Pixel coordinate grounding data
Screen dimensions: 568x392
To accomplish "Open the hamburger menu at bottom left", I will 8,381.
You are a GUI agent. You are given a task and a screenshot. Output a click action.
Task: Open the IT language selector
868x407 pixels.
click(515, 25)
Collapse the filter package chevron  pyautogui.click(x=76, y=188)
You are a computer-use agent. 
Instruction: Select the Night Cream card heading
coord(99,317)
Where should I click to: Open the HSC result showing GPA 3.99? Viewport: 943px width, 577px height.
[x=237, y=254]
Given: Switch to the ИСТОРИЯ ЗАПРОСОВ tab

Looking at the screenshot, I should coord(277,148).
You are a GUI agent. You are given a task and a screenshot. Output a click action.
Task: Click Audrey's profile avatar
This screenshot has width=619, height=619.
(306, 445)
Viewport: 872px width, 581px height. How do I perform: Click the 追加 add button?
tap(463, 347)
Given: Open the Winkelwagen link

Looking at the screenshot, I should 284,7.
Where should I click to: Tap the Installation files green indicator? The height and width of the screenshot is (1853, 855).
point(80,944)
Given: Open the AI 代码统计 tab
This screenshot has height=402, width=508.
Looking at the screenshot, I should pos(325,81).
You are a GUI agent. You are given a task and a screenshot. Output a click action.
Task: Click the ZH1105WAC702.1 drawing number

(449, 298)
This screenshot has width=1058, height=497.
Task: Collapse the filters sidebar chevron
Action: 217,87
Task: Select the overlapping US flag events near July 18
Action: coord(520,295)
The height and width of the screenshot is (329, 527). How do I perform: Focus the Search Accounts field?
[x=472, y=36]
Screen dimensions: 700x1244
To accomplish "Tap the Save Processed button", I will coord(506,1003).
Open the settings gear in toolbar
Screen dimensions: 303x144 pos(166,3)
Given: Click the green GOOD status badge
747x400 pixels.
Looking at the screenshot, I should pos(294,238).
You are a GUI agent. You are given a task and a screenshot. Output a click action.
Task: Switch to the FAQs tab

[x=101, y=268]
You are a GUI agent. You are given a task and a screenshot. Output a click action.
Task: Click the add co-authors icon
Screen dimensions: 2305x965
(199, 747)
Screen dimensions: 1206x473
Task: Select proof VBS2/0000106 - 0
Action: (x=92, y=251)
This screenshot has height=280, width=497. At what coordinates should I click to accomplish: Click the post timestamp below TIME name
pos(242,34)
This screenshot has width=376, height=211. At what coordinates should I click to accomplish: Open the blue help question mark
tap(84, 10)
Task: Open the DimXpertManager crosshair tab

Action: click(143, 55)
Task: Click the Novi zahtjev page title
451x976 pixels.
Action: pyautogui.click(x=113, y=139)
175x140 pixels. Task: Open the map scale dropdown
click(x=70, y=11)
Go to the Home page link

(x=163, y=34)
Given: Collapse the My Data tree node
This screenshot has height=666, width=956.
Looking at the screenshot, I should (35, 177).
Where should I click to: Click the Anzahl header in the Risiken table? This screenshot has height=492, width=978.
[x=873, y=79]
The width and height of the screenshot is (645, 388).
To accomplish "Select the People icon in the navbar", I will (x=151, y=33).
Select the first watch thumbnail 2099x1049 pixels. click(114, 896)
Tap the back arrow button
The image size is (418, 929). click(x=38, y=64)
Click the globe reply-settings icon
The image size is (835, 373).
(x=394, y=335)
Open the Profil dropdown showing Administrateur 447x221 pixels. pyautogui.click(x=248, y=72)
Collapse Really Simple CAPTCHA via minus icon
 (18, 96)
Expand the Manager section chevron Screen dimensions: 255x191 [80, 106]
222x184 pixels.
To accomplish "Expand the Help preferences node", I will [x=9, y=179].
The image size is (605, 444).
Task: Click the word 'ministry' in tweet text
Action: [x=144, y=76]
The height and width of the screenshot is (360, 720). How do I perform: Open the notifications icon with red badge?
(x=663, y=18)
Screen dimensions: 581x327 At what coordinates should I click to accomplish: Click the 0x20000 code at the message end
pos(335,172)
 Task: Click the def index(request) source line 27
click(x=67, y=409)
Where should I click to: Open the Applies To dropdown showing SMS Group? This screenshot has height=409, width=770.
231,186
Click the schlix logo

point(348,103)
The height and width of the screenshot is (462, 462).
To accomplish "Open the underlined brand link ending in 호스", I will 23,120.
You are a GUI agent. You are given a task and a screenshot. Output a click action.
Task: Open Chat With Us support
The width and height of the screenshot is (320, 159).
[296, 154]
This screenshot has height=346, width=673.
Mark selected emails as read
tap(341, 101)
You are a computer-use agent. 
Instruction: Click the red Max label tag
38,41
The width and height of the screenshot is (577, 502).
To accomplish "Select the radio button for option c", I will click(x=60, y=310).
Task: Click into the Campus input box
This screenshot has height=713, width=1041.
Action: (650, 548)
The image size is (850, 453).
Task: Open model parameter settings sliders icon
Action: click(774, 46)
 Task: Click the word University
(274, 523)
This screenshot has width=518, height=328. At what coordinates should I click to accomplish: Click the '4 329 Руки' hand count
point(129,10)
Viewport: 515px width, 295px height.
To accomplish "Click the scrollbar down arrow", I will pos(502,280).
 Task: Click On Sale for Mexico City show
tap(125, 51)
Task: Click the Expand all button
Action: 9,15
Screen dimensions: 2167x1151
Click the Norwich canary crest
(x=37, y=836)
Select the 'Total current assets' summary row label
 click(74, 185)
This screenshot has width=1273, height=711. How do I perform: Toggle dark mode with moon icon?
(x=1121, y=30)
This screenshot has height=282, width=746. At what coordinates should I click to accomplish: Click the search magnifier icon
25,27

■ Problem description:
Give back all the data exactly as written.

■ Reply to the exercise:
Screen dimensions: 568x392
To accomplish "Open the hamburger menu at bottom left", I will 8,381.
You are a GUI agent. You are given a task and a screenshot. Output a click action.
Task: Open the IT language selector
868x407 pixels.
click(515, 25)
Collapse the filter package chevron  pyautogui.click(x=76, y=188)
You are a computer-use agent. 
Instruction: Select the Night Cream card heading
coord(99,317)
Where should I click to: Open the HSC result showing GPA 3.99? Viewport: 943px width, 577px height.
[x=237, y=254]
Given: Switch to the ИСТОРИЯ ЗАПРОСОВ tab

Looking at the screenshot, I should coord(277,148).
You are a GUI agent. You are given a task and a screenshot. Output a click action.
Task: Click Audrey's profile avatar
This screenshot has width=619, height=619.
(306, 445)
Viewport: 872px width, 581px height. How do I perform: Click the 追加 add button?
tap(463, 347)
Given: Open the Winkelwagen link

Looking at the screenshot, I should 284,7.
Where should I click to: Tap the Installation files green indicator? The height and width of the screenshot is (1853, 855).
point(80,944)
Given: Open the AI 代码统计 tab
This screenshot has height=402, width=508.
Looking at the screenshot, I should pos(325,81).
You are a GUI agent. You are given a task and a screenshot. Output a click action.
Task: Click the ZH1105WAC702.1 drawing number

(449, 298)
This screenshot has width=1058, height=497.
Task: Collapse the filters sidebar chevron
Action: 217,87
Task: Select the overlapping US flag events near July 18
Action: coord(520,295)
The height and width of the screenshot is (329, 527). How do I perform: Focus the Search Accounts field?
[x=472, y=36]
Screen dimensions: 700x1244
To accomplish "Tap the Save Processed button", I will coord(506,1003).
Open the settings gear in toolbar
Screen dimensions: 303x144 pos(166,3)
Given: Click the green GOOD status badge
747x400 pixels.
Looking at the screenshot, I should pos(294,238).
You are a GUI agent. You are given a task and a screenshot. Output a click action.
Task: Switch to the FAQs tab

[x=101, y=268]
You are a GUI agent. You are given a task and a screenshot. Output a click action.
Task: Click the add co-authors icon
Screen dimensions: 2305x965
(199, 747)
Screen dimensions: 1206x473
Task: Select proof VBS2/0000106 - 0
Action: (x=92, y=251)
This screenshot has height=280, width=497. At what coordinates should I click to accomplish: Click the post timestamp below TIME name
pos(242,34)
This screenshot has width=376, height=211. At what coordinates should I click to accomplish: Open the blue help question mark
tap(84, 10)
Task: Open the DimXpertManager crosshair tab

Action: click(143, 55)
Task: Click the Novi zahtjev page title
451x976 pixels.
Action: pyautogui.click(x=113, y=139)
175x140 pixels. Task: Open the map scale dropdown
click(x=70, y=11)
Go to the Home page link

(x=163, y=34)
Given: Collapse the My Data tree node
This screenshot has height=666, width=956.
Looking at the screenshot, I should (35, 177).
Where should I click to: Click the Anzahl header in the Risiken table? This screenshot has height=492, width=978.
[x=873, y=79]
The width and height of the screenshot is (645, 388).
To accomplish "Select the People icon in the navbar", I will (x=151, y=33).
Select the first watch thumbnail 2099x1049 pixels. click(114, 896)
Tap the back arrow button
The image size is (418, 929). click(x=38, y=64)
Click the globe reply-settings icon
The image size is (835, 373).
(x=394, y=335)
Open the Profil dropdown showing Administrateur 447x221 pixels. pyautogui.click(x=248, y=72)
Collapse Really Simple CAPTCHA via minus icon
 (18, 96)
Expand the Manager section chevron Screen dimensions: 255x191 [80, 106]
222x184 pixels.
To accomplish "Expand the Help preferences node", I will [x=9, y=179].
The image size is (605, 444).
Task: Click the word 'ministry' in tweet text
Action: [x=144, y=76]
The height and width of the screenshot is (360, 720). How do I perform: Open the notifications icon with red badge?
(x=663, y=18)
Screen dimensions: 581x327 At what coordinates should I click to accomplish: Click the 0x20000 code at the message end
pos(335,172)
 Task: Click the def index(request) source line 27
click(x=67, y=409)
Where should I click to: Open the Applies To dropdown showing SMS Group? This screenshot has height=409, width=770.
231,186
Click the schlix logo

point(348,103)
The height and width of the screenshot is (462, 462).
To accomplish "Open the underlined brand link ending in 호스", I will 23,120.
You are a GUI agent. You are given a task and a screenshot. Output a click action.
Task: Open Chat With Us support
The width and height of the screenshot is (320, 159).
[296, 154]
This screenshot has height=346, width=673.
Mark selected emails as read
tap(341, 101)
You are a computer-use agent. 
Instruction: Click the red Max label tag
38,41
The width and height of the screenshot is (577, 502).
To accomplish "Select the radio button for option c", I will click(x=60, y=310).
Task: Click into the Campus input box
This screenshot has height=713, width=1041.
Action: (650, 548)
The image size is (850, 453).
Task: Open model parameter settings sliders icon
Action: click(774, 46)
 Task: Click the word University
(274, 523)
This screenshot has width=518, height=328. At what coordinates should I click to accomplish: Click the '4 329 Руки' hand count
point(129,10)
Viewport: 515px width, 295px height.
To accomplish "Click the scrollbar down arrow", I will pos(502,280).
 Task: Click On Sale for Mexico City show
tap(125, 51)
Task: Click the Expand all button
Action: 9,15
Screen dimensions: 2167x1151
Click the Norwich canary crest
(x=37, y=836)
Select the 'Total current assets' summary row label
 click(74, 185)
This screenshot has width=1273, height=711. How do I perform: Toggle dark mode with moon icon?
(x=1121, y=30)
This screenshot has height=282, width=746. At what coordinates should I click to accomplish: Click the search magnifier icon
25,27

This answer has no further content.